We’re lucky to have this insight and the last two months with Daisy. It’s added more vibrancy to our days, and it’s given us an opportunity to reflect upon our lives together. I’ve learned a lot from her over the years, but three of the top lessons are:

  1. If you give love, you get love. Daisy projects peace and love wherever she goes. When people see her, they smile, even when they’re just by in a car. There are neighbors that make special trips by our yard to visit Daisy. They talk with her often.
  2. Relationships are key.  Over the years, we’ve helped others take care of their pets, and we’ve asked others to take care of ours.  It’s these relationships, especially in times when pet mortality is in front of us, that help us get through life.  And, let’s not forget the relationships with our pets that help us get through each day!
  3. Don’t ever give up. Almost every morning on our walk we see at least one bunny, and each time she takes off after the bunny with everything she’s got. Unfortunately for her, each time she has to pursue the rabbit with a human anchor attached to her.

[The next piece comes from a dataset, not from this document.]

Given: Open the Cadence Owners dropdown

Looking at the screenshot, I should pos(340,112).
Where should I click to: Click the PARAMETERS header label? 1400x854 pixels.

Each day we get to spend with those we love, human and nonhuman, is a great day. It’s easy to lose sight of that with the crazy pace we set for ourselves, but a reminder of our mortality can bring it right back into focus.  As pet lovers, we all will face pet mortality at some point along our journey.

We don’t know how many days Daisy has left, or for that matter, how many days we have left. I think that the best we can do is to continue to offer our love to others, cultivate relationships to support each other, and never, ever give up.